Tecnologias revelam diversidade locomotora em hominídeos pré-históricos
As famosas pegadas de Laetoli, descobertas em 1978 pela primatóloga Mary Leakey e sua equipa, datam de há 3,6 milhões de anos e são amplamente aceites como a mais antiga evidência de bipedalismo obrigatório no registo humano.
Esta evidência, com dezenas de pegadas fossilizadas de múltiplos indivíduos, é atribuída a Australopithecus afarensis, a mesma espécie de Lucy. Contudo, outro conjunto de pegadas encontrado num sítio próximo, conhecido como o Sítio A, gerou décadas de debate entre os investigadores.
Inicialmente, as pegadas do Sítio A foram interpretadas como pertencentes a um animal, possivelmente um urso ou chimpanzé. Mas, após anos de análises detalhadas e novas investigações, um estudo publicado na revista Nature revelou que estas pegadas pertenciam a um hominídeo bípedo que caminhava de forma diferente de Australopithecus afarensis.
Algumas hipóteses foram erguidas, inclusive a de que diferentes espécies de hominídeos coexistiram no mesmo período e região, cada uma com características locomotoras distintas.
A investigação, liderada pela professora Ellison McNutt, começou com a revisão das pegadas do Sítio A. Em 2019, um grupo de investigadores, incluindo McNutt e Charles Musiba, da Universidade do Colorado em Denver, voltou a escavar e analisar minuciosamente as pegadas.
Foram usadas tecnologias avançadas, como o scanner 3D e a fotogrametria, para comparar as características das pegadas do Sítio A com as de humanos, chimpanzés e ursos negros.
Múltiplos caminhos evolutivos para o bipedalismo em hominídeos
Os resultados demonstraram que as pegadas do Sítio A não eram consistentes com as de animais não humanos. Os ursos negros, por exemplo, têm calcanhares estreitos, pés em forma de leque e não possuem a flexibilidade na anca e no joelho necessária para realizar movimentos semelhantes ao bipedalismo humano.
Por outro lado, as pegadas de Laetoli apresentavam calcanhares largos, um dedo grande proeminente e uma postura que indicava passos cruzados, algo incomum em humanos, mas possível quando o equilíbrio é necessário em terrenos irregulares.

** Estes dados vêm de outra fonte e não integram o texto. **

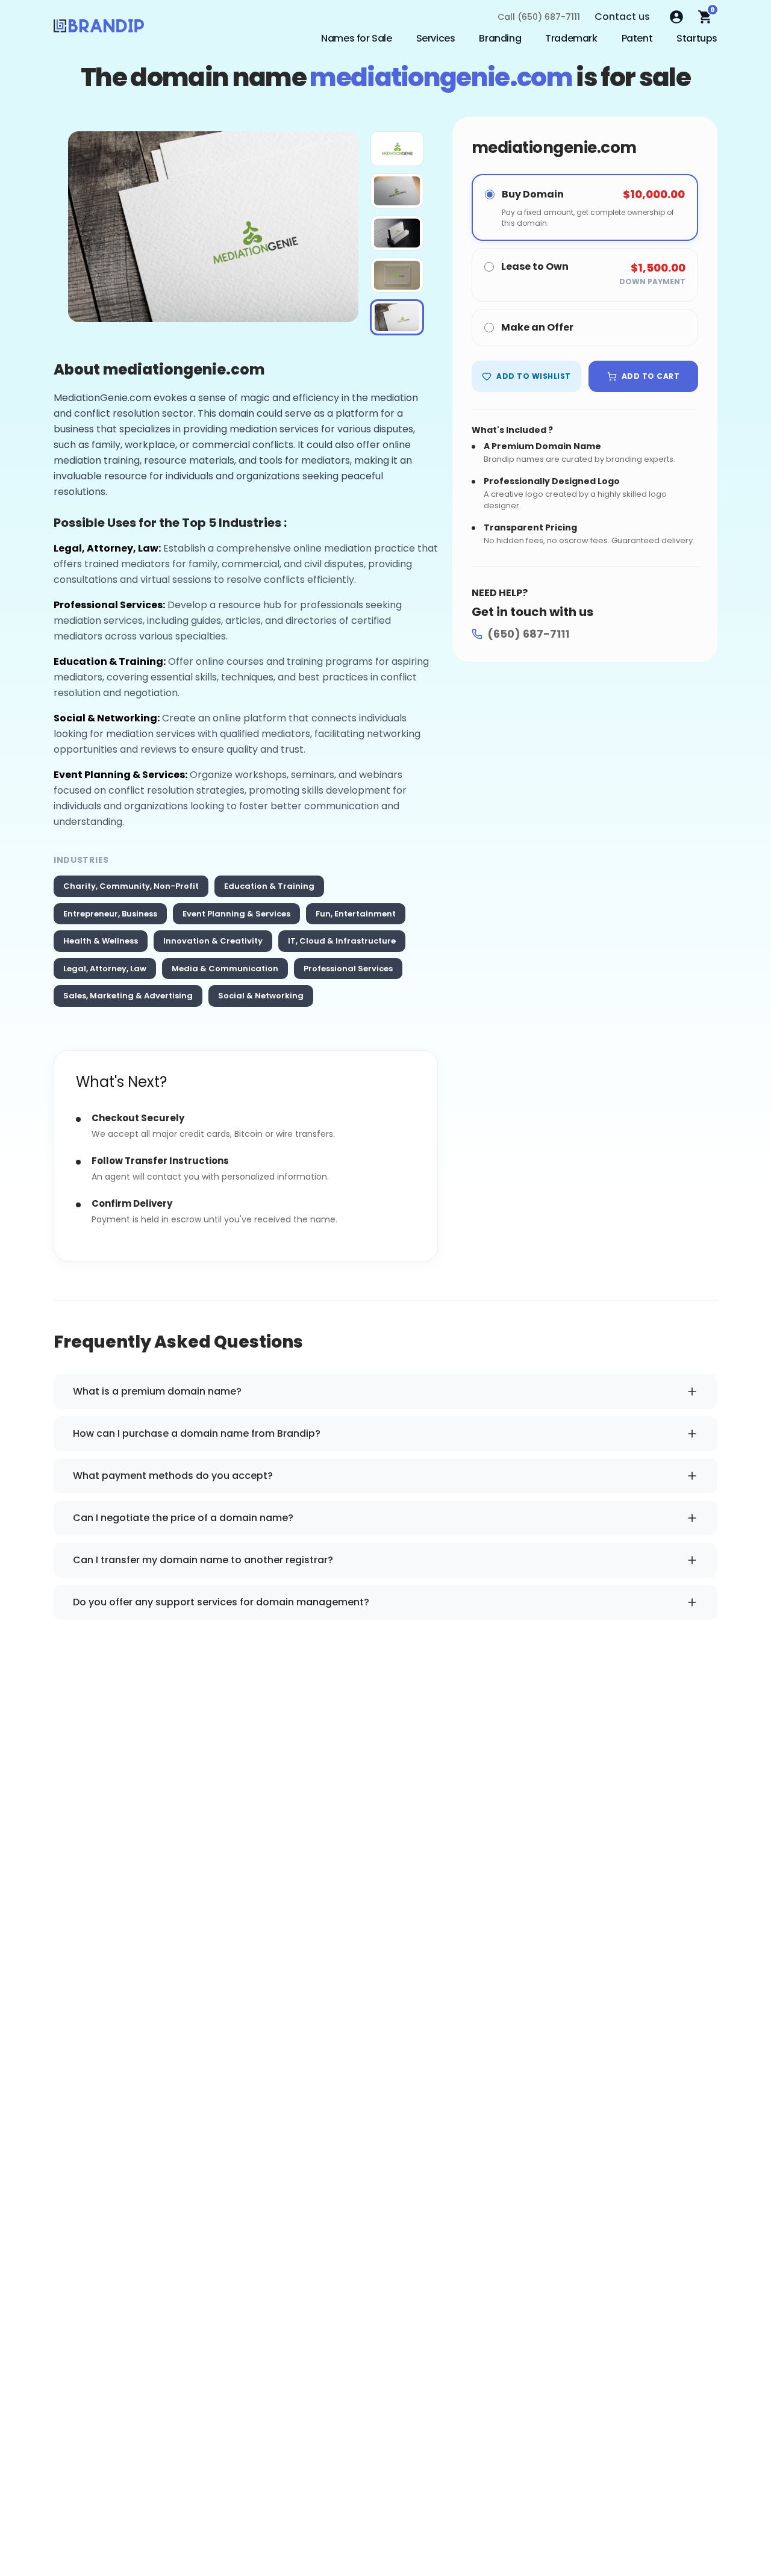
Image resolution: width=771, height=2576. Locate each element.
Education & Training (269, 886)
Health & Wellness (100, 941)
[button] (396, 148)
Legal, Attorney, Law (104, 968)
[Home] (99, 29)
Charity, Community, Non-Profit (131, 886)
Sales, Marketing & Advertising (128, 995)
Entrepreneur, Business (110, 913)
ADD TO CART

Além disso, a morfologia das pegadas revelou diferenças marcantes entre os dois sítios. Enquanto as pegadas atribuídas a Australopithecus afarensis apresentavam uma marcha mais estável e uniforme, as do Sítio A indicavam um tipo de locomoção menos eficiente, mas claramente bípede.
Estes dados sustentam a ideia de que outra espécie de hominídeo habitava a região, talvez Kenyanthropus platyops ou Australopithecus deyiremeda, embora a falta de fósseis associados dificulte a identificação exata.
Este estudo reforça a noção de que a evolução do bipedalismo não foi linear, mas sim um processo diversificado, com diferentes espécies de hominídeos desenvolvendo distintas adaptações locomotoras.
A evidência também desperta um olhar sobre a visão tradicional de que o bipedalismo surgiu exclusivamente em resposta a mudanças ambientais, como a redução de florestas e o aumento de savanas. De facto, os múltiplos fatores ecológicos e comportamentais podem ter impulsionado formas de locomoção bípede diferentes.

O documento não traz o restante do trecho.